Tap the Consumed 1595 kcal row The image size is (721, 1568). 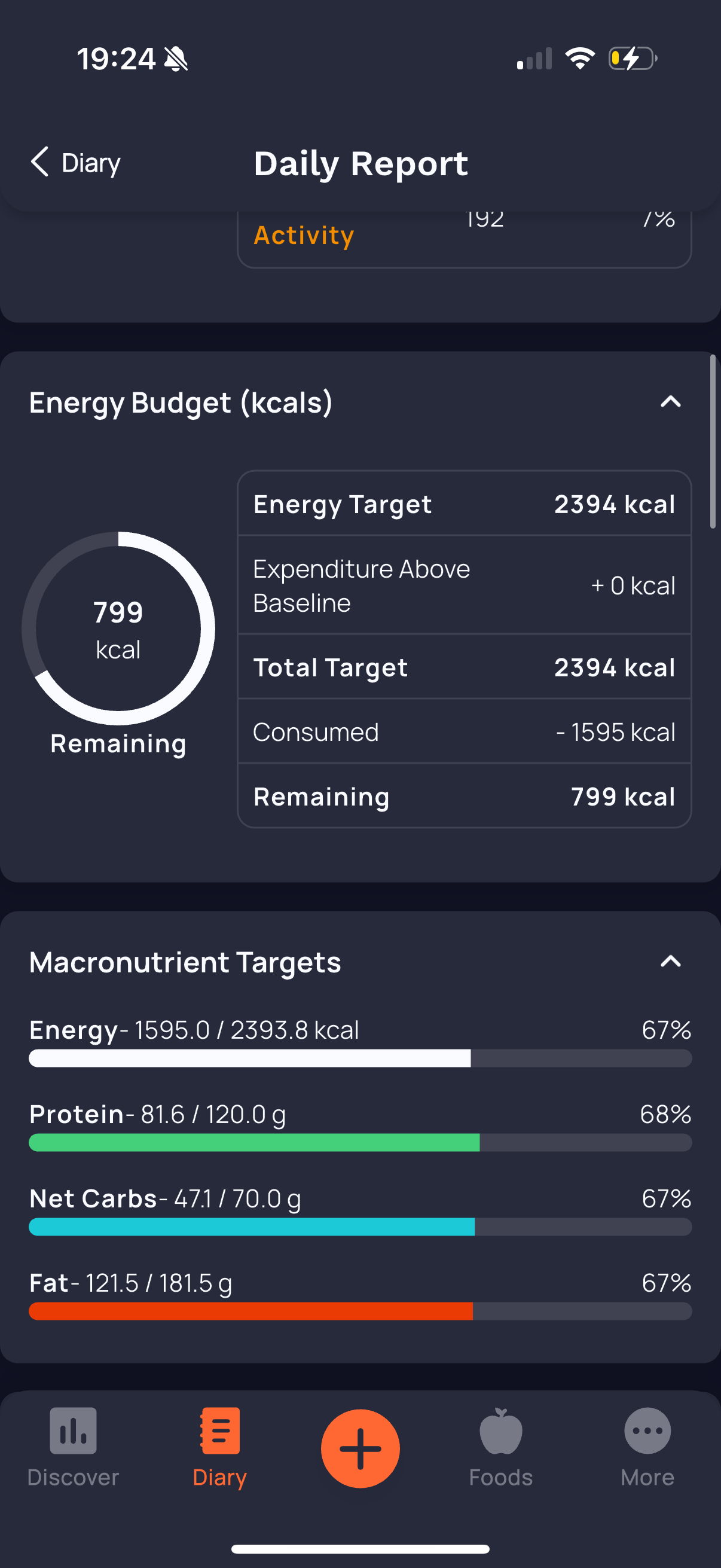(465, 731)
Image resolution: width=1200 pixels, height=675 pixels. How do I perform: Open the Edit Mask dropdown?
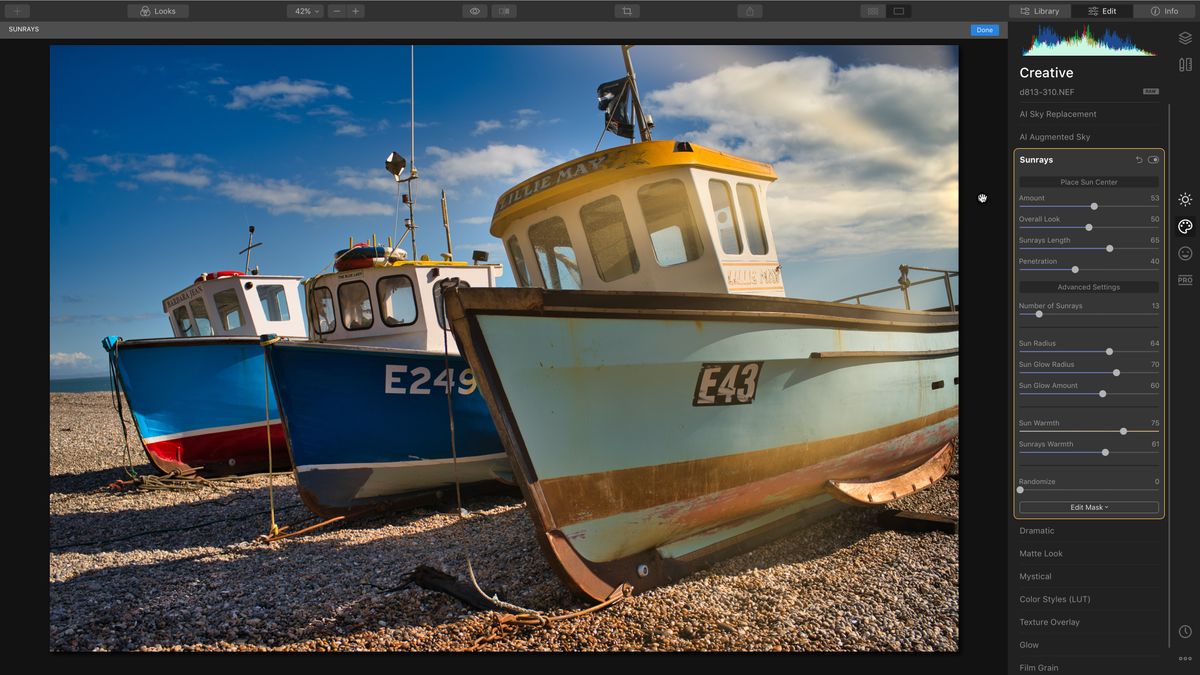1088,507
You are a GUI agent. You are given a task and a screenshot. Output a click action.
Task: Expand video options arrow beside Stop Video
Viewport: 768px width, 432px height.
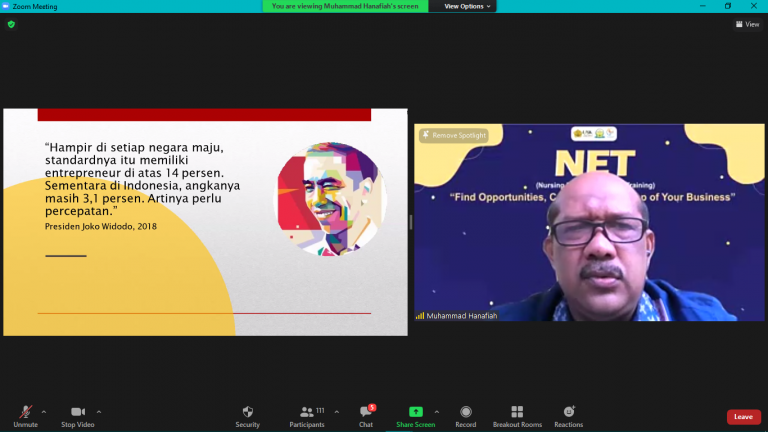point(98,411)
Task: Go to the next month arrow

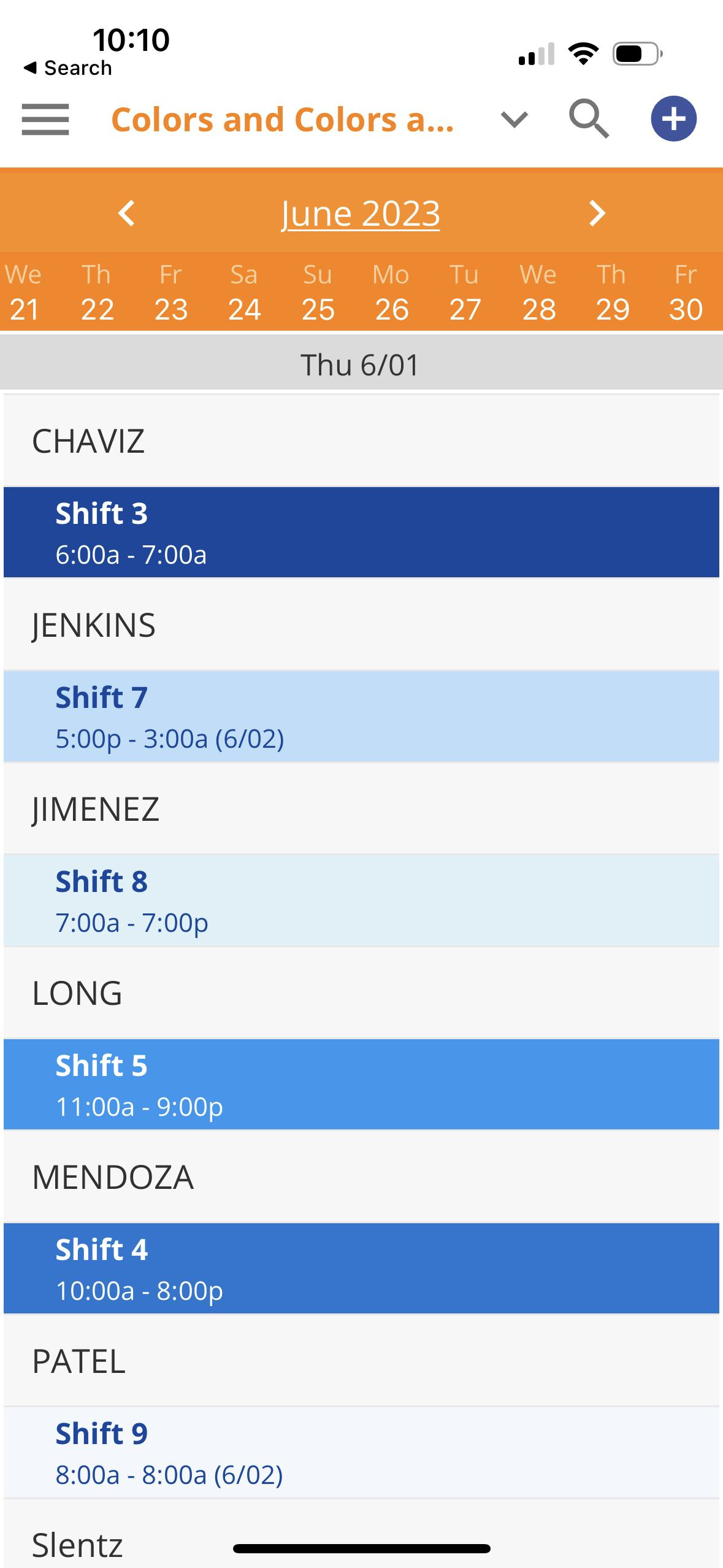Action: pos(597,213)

▶ **Exercise**
Please restate word for word each line from the one containing "You are a GUI" to the end of the data above, without the pictures.

▶ **Written reply**
You are a GUI agent. You are given a task and a screenshot. Output a click action.
Task: Expand video options arrow beside Stop Video
Viewport: 768px width, 432px height.
point(98,411)
Task: Go to the next month arrow

Action: pos(597,213)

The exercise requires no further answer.